Federated Learning for Next-Word Prediction

Project owned by AI Sweden and part of Young Talents 2024 English

99d ago

Read more at https://github.com/aidotse/next-word-fedn

Us young talents in Västerås were tasked by the Scaleout team to select an industry, use-case and develop a project using their platform for federated learning.

The industry we choose was mobile devices and the use-case was next-word prediction because of it's broad adoption.

To get started we divided the project into 4 main objectives:

Foundation model that works well for the use-case
User Interface for better human validation and visualization of result.
Learn the Fedn platform by deploying their example project
Moving our foundation model to the Fedn platform

Foundation Model

We started by trying many different model architectures, tokenization methods and training data. What we found the best result in while still having a small model that can run and train on a phone was:

LSTM Recurrent Neural Network with a sequence length of 10.
Tokenization via BERT token → token_id mappings and training our own embedding layer
A 50/50 mix of highly cleaned twitter data from the Sentiment 140 dataset and Wikipedia data.

This model was trained on a variating sequence length with padding tokens that we made the LSTM ignore.

An example on how this looks is for the sequence “next word prediction": the model would get trained on

“next _ _ _ _ _ _ _ _ _ ”

“next word _ _ _ _ _ _ _ _ ”

“next word prediction _ _ _ _ _ _ _ ”

The size of the model was 12 million parameters whereof only 400 000 was in the LSTM model and the rest were a decoding layer for embeddings.

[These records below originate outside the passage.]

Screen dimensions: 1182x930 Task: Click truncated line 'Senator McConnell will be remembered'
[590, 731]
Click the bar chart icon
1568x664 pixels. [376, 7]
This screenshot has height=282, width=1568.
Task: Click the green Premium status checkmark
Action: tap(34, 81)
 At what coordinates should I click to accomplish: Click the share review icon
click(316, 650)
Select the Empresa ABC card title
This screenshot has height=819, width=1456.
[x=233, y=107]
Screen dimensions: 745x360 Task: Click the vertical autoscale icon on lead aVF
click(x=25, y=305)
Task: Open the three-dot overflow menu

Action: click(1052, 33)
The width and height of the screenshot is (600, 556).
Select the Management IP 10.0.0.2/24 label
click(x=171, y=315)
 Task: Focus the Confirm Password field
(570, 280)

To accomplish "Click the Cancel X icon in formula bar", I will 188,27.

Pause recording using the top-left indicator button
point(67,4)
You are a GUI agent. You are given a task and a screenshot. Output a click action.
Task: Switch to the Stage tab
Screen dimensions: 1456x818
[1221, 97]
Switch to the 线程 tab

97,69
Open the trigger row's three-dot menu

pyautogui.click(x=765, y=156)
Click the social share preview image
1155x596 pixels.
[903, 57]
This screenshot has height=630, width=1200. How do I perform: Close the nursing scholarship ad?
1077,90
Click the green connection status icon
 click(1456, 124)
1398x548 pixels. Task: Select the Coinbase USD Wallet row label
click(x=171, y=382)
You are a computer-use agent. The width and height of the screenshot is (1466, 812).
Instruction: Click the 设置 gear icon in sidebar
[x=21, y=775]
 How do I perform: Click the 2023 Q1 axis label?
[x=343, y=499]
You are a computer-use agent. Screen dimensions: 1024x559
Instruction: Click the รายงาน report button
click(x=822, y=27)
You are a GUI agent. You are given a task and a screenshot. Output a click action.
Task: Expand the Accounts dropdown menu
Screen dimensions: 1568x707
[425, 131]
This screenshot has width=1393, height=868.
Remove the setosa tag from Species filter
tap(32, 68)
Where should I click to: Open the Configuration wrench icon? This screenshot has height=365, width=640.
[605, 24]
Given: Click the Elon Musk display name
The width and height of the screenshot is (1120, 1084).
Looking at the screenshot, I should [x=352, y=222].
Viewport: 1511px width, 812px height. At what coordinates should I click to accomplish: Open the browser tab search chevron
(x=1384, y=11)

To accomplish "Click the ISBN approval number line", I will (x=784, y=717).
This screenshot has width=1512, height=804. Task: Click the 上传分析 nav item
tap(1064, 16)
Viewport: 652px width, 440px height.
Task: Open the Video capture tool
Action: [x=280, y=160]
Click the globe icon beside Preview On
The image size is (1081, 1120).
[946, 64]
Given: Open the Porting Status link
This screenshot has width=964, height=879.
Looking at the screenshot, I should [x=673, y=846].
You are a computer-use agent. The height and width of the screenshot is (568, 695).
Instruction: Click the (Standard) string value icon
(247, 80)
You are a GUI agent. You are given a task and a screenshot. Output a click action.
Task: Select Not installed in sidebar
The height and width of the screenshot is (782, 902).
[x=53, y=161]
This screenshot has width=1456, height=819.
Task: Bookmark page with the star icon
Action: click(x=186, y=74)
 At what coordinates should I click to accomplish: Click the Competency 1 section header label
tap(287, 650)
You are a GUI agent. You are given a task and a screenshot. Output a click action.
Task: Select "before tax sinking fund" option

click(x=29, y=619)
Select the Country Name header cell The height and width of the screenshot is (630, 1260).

The training took ~30 minutes on a 4080 super GPU.

Human Validation

When we iterated on the foundation model we changed parts that would also change how the loss and accuracy was calculated. One example of this is changing tokenization method from per-word to BERT.

This would now change the loss as the output tokens are smaller and most likely easier for the model to predict or find a local minimum.

Therefore we developed a User Interface where we could we how the model behaves and from that determine if we liked it better or now.

Getting started with Fedn

Once the foundation model was good enough for our standards we began to dive into fedn and the “getting started" guide they had.

This was done quickly and now we knew how the platform worked and we were ready to move our project which to this point was in a singular notebook and a simple flask server with a svelte project

Moving our Project

When moving our project to the structure of a fedn one was where we found the most challenges.

The Multiple File Requirement

What we found to slow us down the most when moving to a fedn project was the structure. At the moment it is divided into different files for each event. For example for training there is a train.py file which take the arguments (model_in, model_out)

What we liked was how the “function” of a file was structured but something we really would like to see from Scaleout is to keep the events but have them in a single file and use the functions as plain python functions and not files.

Compute Packages

The compute packages is something else we found annoying. To get this project into a final product we iterated over 34 compute packages which uploading to Scaleout and downloading to test is a 5 minute process.

This is the same process as a production project would use and for those purposes it works great. It is only when developing a fedn project and having to wait 5 minutes to see how one line of code changed it that makes it annoying so the capability to test compute packages locally would be great!

Command Line Requirement

We found running compute packages off the command line to be weird as it doesn't really work in production where you would want a single binary with all the code and functionality.

The use of this command also prevented us from running our user-interface automatically with the client (we think because it required multi threading)

What we think would solve most of these problems and we later got to know is currently worked on is this code snippet. This would solve the issue with the multiple file requirement as everything would be ran off a central python file.

It would also solve the command line requirement problems if authentication could be done through this file somehow.

The final product is a foundation model, web-UI, and a fedn project that works with Scaleout.

When presenting this project we managed to train it on hard-coded data from Scaleout's documentation.

After the model had trained in a client and aggregated through Scaleout's platform, we could see a notable difference in how it could predict words related to federated learning.

This proved that it is possible for a next-word prediction model (like in your phone) to learn new words privately based on the messages you type.